## Brief
From the data below, retype exactly the lines starting with the one that contains "Where should I click to: Click the reporting" and ending with the one that contains "Task: Switch to the Sentiment tab", both included.

## Task input
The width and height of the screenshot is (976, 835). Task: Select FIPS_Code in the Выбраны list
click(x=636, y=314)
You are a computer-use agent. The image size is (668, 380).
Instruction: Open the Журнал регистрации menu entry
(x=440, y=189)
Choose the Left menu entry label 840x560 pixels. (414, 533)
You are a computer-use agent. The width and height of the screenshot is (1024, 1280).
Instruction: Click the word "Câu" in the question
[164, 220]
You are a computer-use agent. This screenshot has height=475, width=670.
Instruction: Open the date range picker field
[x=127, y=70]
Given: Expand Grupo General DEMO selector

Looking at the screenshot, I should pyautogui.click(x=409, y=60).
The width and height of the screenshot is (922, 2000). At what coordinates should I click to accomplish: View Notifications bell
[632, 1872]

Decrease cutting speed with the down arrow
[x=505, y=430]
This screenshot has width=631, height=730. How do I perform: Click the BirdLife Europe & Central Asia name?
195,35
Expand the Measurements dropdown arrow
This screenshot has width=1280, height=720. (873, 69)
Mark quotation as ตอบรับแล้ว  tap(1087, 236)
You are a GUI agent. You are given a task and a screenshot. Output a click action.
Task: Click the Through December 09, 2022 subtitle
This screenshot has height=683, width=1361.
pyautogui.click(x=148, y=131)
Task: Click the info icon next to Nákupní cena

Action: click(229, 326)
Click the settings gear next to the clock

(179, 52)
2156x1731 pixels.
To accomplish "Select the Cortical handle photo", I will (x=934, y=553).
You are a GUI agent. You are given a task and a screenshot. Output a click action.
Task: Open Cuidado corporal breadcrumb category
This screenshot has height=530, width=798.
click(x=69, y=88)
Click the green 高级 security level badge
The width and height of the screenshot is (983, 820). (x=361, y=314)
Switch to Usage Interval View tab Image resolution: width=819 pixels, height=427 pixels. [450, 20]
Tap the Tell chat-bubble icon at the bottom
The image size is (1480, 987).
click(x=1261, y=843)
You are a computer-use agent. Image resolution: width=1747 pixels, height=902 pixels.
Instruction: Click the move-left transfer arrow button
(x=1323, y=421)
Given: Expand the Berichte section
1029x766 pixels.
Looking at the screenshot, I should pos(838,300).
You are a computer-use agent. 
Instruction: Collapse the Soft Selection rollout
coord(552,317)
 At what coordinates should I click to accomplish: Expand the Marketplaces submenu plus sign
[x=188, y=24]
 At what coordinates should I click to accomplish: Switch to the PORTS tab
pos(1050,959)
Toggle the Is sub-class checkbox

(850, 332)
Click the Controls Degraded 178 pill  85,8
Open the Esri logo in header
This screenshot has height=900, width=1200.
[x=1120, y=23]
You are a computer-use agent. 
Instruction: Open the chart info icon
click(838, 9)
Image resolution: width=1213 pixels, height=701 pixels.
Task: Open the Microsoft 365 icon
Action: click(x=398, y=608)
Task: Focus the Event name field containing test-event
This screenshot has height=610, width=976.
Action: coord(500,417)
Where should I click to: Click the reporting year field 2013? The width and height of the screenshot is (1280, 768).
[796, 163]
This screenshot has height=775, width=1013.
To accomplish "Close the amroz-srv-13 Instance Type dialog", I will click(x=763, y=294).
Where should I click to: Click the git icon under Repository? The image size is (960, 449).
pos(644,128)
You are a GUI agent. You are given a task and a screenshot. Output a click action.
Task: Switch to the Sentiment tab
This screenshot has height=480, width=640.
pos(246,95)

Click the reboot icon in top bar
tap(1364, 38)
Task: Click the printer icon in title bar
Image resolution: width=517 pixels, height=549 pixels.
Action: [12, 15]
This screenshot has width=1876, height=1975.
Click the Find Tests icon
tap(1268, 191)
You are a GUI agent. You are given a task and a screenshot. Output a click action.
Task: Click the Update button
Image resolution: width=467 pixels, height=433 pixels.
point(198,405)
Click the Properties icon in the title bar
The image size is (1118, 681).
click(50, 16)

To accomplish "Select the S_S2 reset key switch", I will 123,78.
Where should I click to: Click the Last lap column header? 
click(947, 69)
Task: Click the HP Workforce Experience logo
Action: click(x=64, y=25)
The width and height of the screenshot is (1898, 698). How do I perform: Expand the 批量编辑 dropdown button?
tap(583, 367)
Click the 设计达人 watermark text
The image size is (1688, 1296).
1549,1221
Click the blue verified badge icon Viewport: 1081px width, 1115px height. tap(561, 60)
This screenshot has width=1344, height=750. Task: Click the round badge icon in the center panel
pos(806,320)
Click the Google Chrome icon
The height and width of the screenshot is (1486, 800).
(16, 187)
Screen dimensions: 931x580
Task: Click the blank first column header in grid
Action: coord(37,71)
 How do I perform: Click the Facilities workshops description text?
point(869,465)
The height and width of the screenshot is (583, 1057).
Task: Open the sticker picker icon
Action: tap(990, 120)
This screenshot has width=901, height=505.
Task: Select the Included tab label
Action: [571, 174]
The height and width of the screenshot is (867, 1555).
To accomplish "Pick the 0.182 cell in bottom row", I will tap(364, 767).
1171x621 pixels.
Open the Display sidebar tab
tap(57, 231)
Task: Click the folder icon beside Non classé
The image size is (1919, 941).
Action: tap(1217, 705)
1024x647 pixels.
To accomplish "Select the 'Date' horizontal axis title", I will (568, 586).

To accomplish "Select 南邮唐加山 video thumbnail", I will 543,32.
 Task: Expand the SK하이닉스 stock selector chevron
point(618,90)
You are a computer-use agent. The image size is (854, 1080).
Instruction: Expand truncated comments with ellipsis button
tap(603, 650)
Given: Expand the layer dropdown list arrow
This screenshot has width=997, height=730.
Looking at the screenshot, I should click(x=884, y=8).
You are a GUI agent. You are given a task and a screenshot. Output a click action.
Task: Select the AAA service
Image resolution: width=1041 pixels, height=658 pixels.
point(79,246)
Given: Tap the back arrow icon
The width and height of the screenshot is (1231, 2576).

## Your response
Where should I click to: Click the reporting year field 2013? The width and height of the screenshot is (1280, 768).
[796, 163]
This screenshot has height=775, width=1013.
To accomplish "Close the amroz-srv-13 Instance Type dialog", I will click(x=763, y=294).
Where should I click to: Click the git icon under Repository? The image size is (960, 449).
pos(644,128)
You are a GUI agent. You are given a task and a screenshot. Output a click action.
Task: Switch to the Sentiment tab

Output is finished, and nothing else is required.